* Problem to solve *
Could you restate word for word the lines running from the one with "Task: Click the Jeep" to the end of the data, both ends included, but without pictures?

* Extracted records *
+ + +

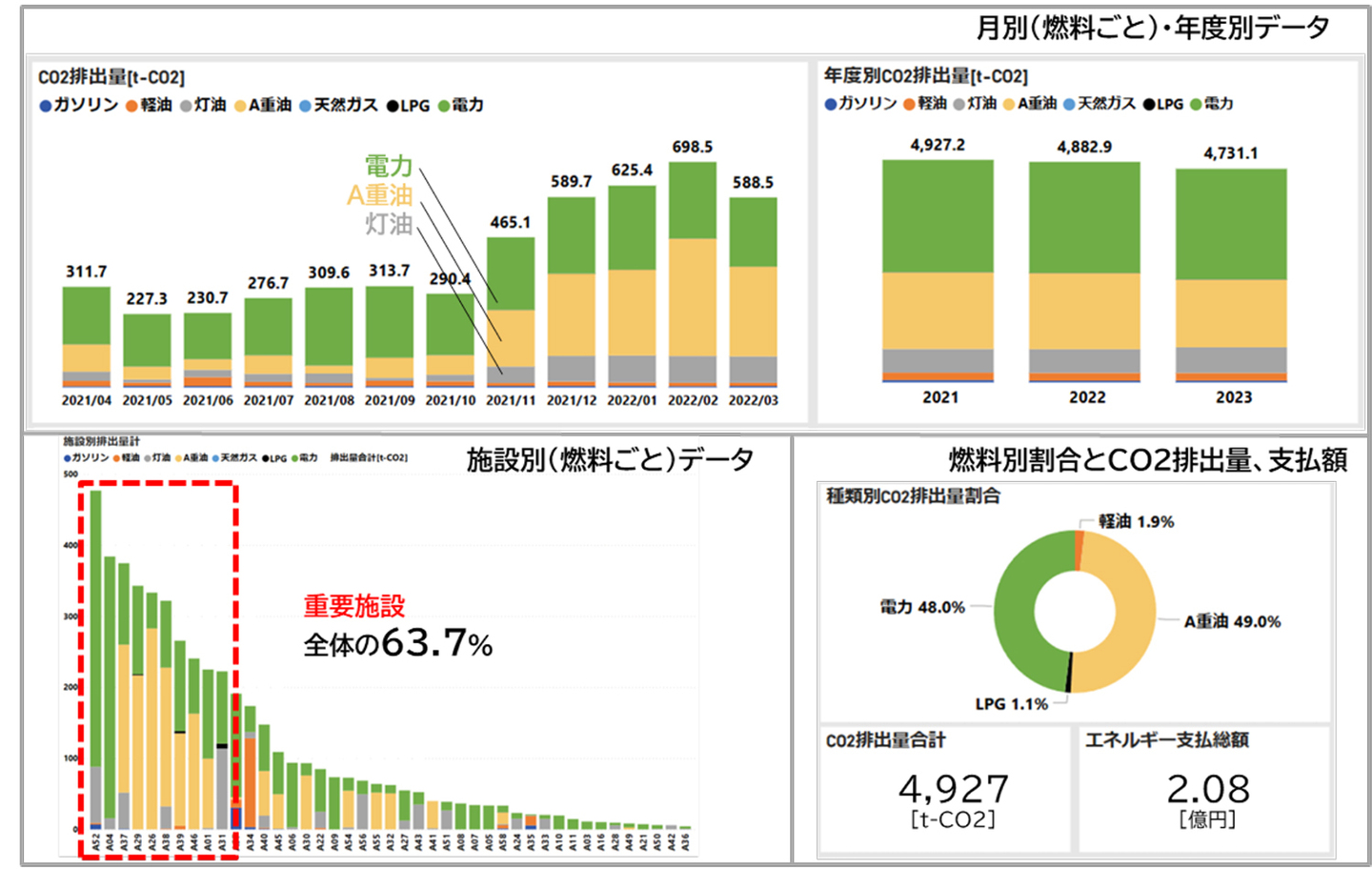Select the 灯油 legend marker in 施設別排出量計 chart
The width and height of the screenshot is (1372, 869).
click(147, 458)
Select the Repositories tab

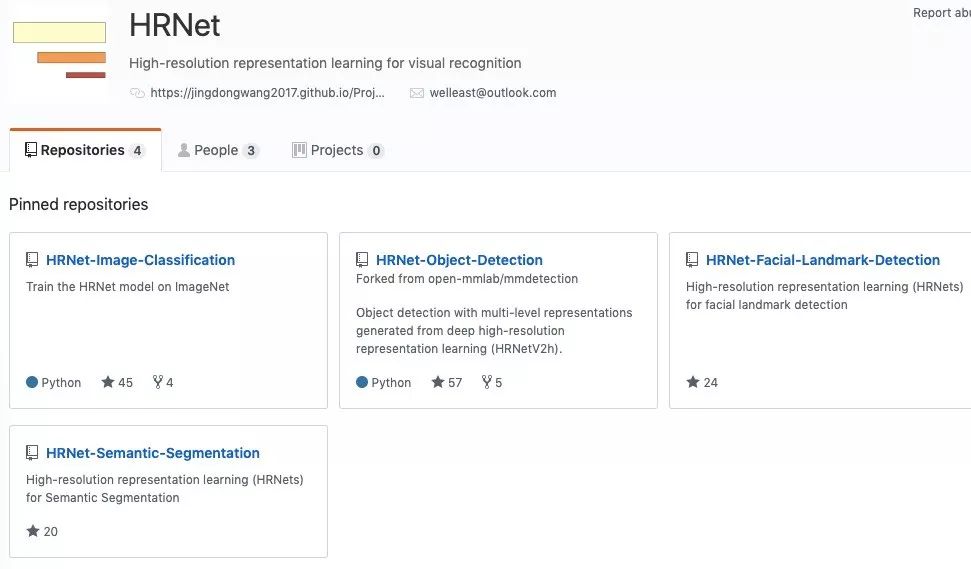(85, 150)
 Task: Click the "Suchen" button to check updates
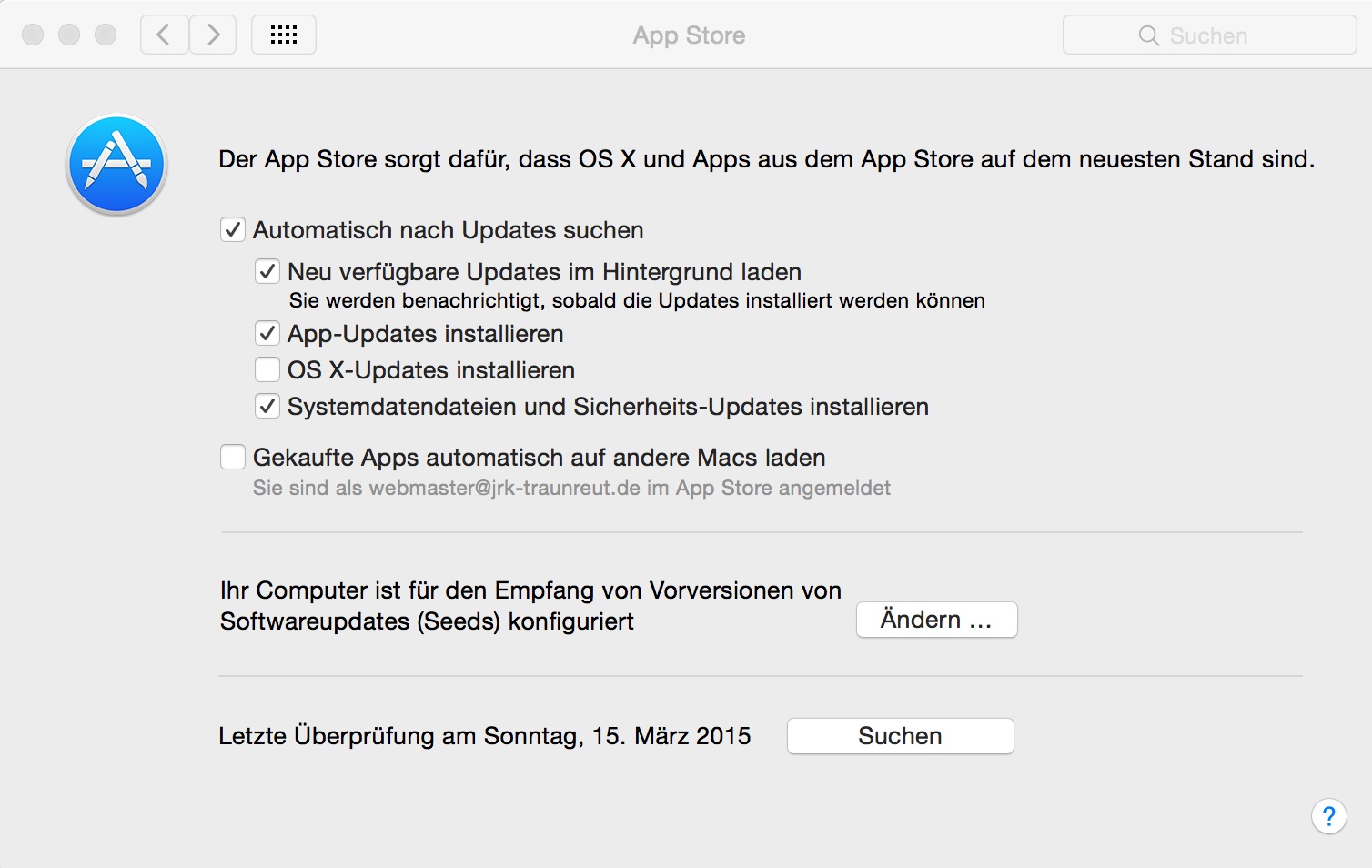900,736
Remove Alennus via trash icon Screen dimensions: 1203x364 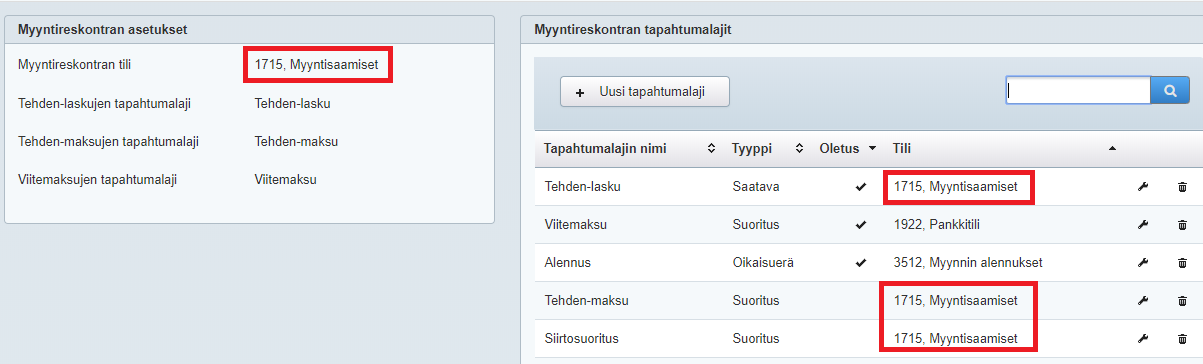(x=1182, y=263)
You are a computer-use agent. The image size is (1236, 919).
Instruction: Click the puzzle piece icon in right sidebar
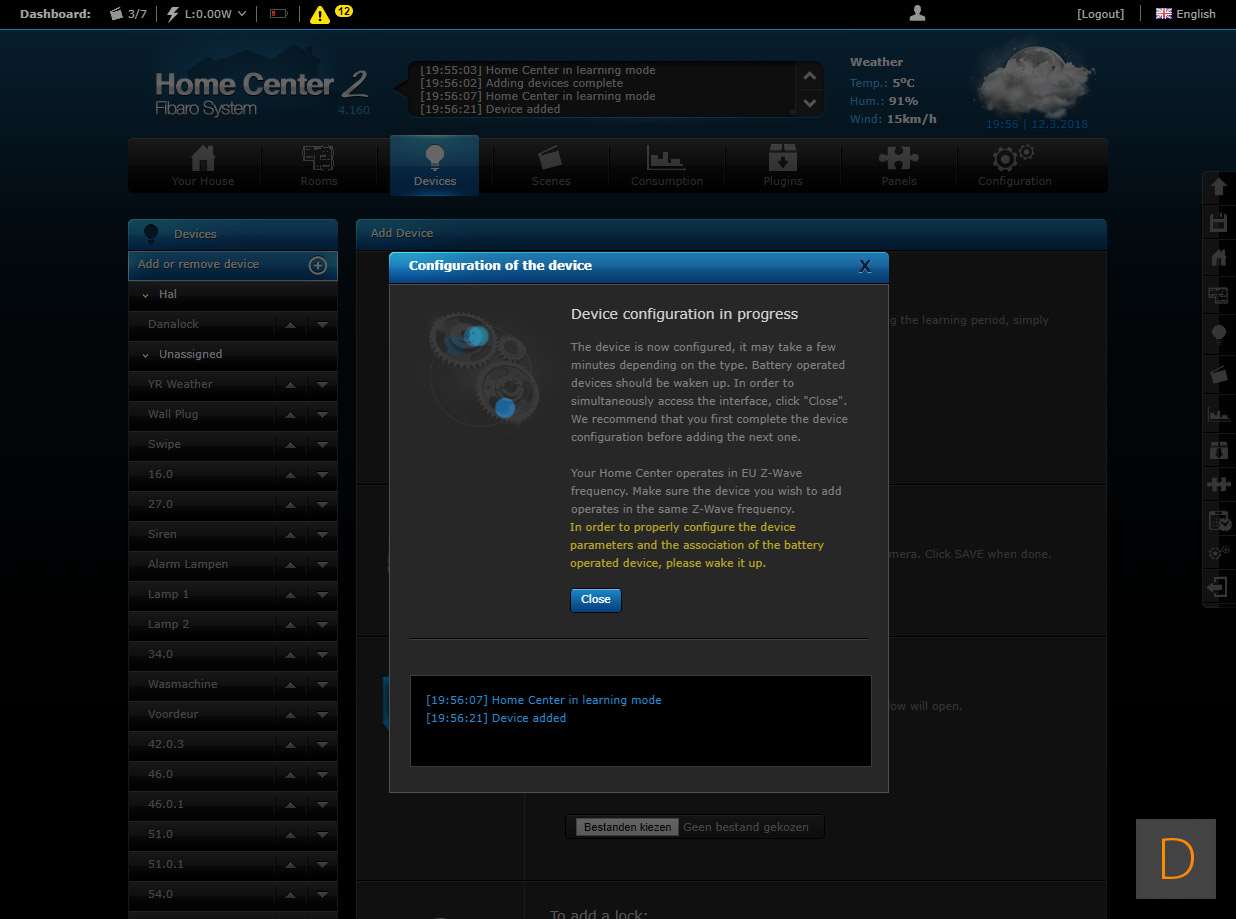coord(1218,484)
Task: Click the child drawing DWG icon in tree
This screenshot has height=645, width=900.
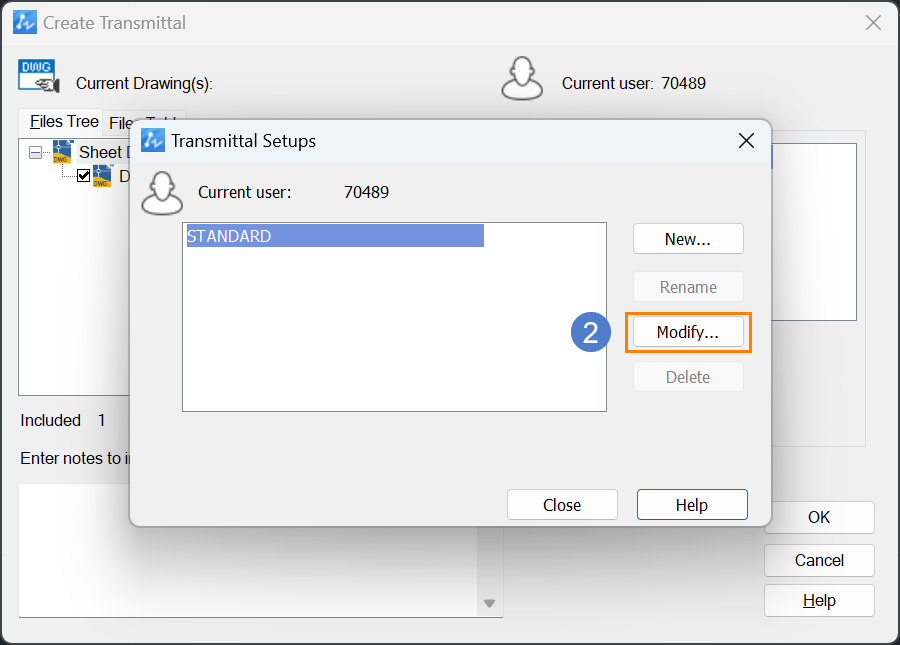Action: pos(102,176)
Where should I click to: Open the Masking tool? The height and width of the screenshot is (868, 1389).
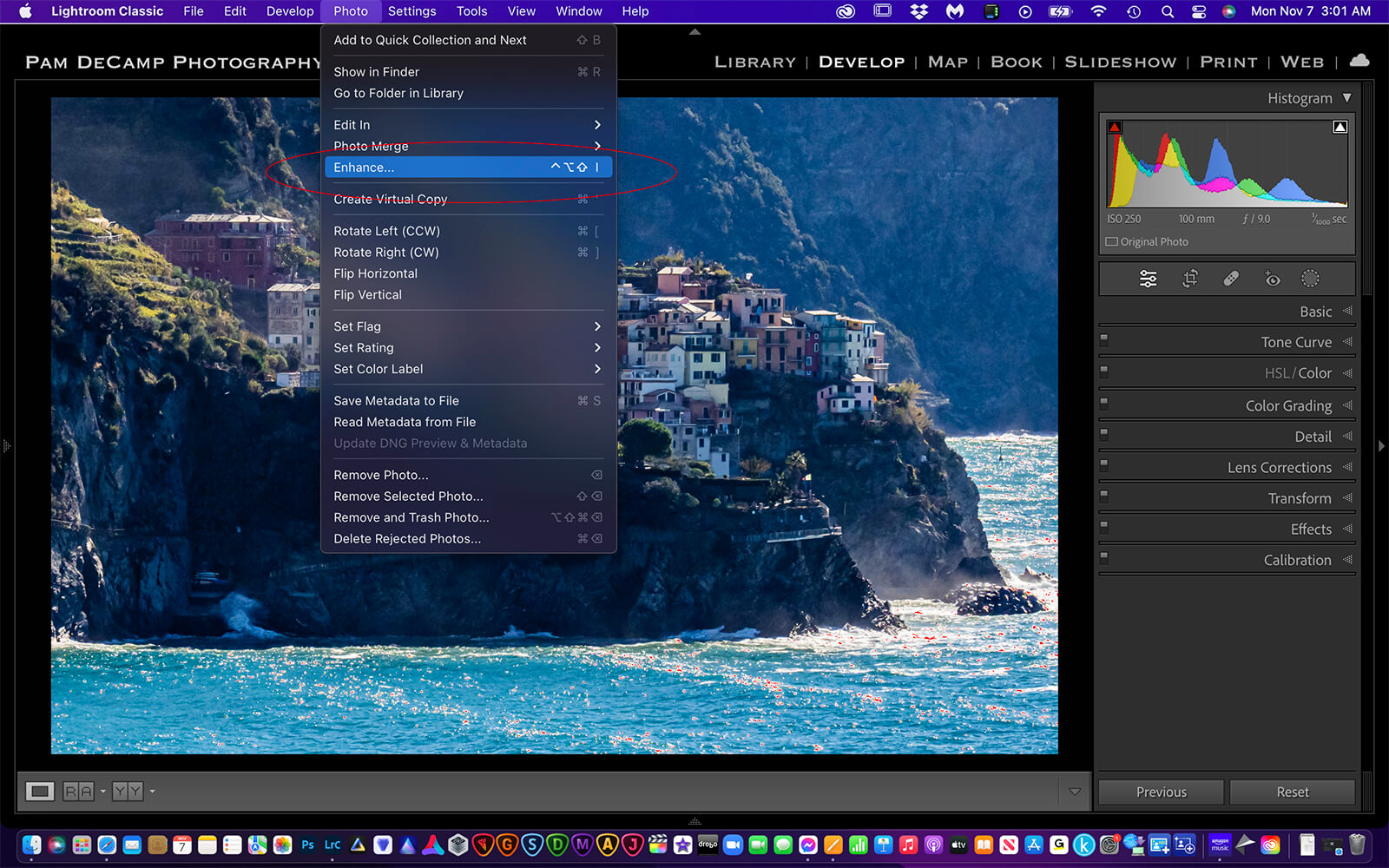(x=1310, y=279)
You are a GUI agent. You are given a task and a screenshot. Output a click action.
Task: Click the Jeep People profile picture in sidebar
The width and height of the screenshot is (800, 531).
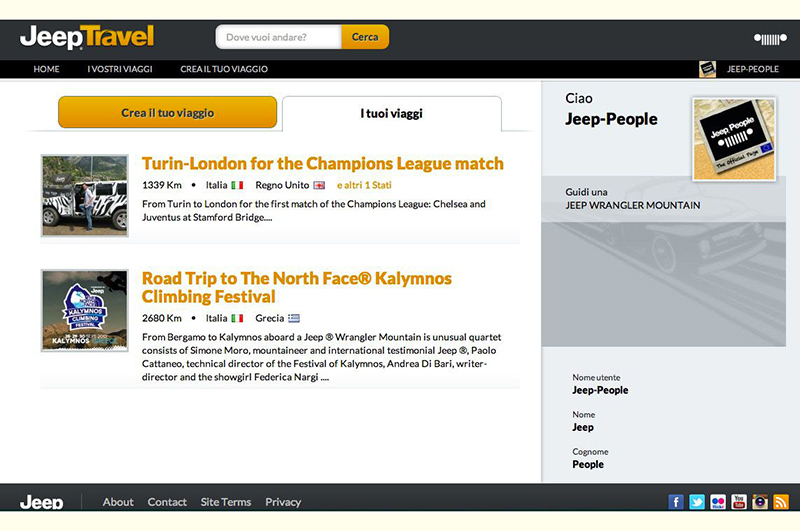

+ + +

* Problem solution *
Task: Click the Jeep People profile picture in sidebar
The width and height of the screenshot is (800, 531).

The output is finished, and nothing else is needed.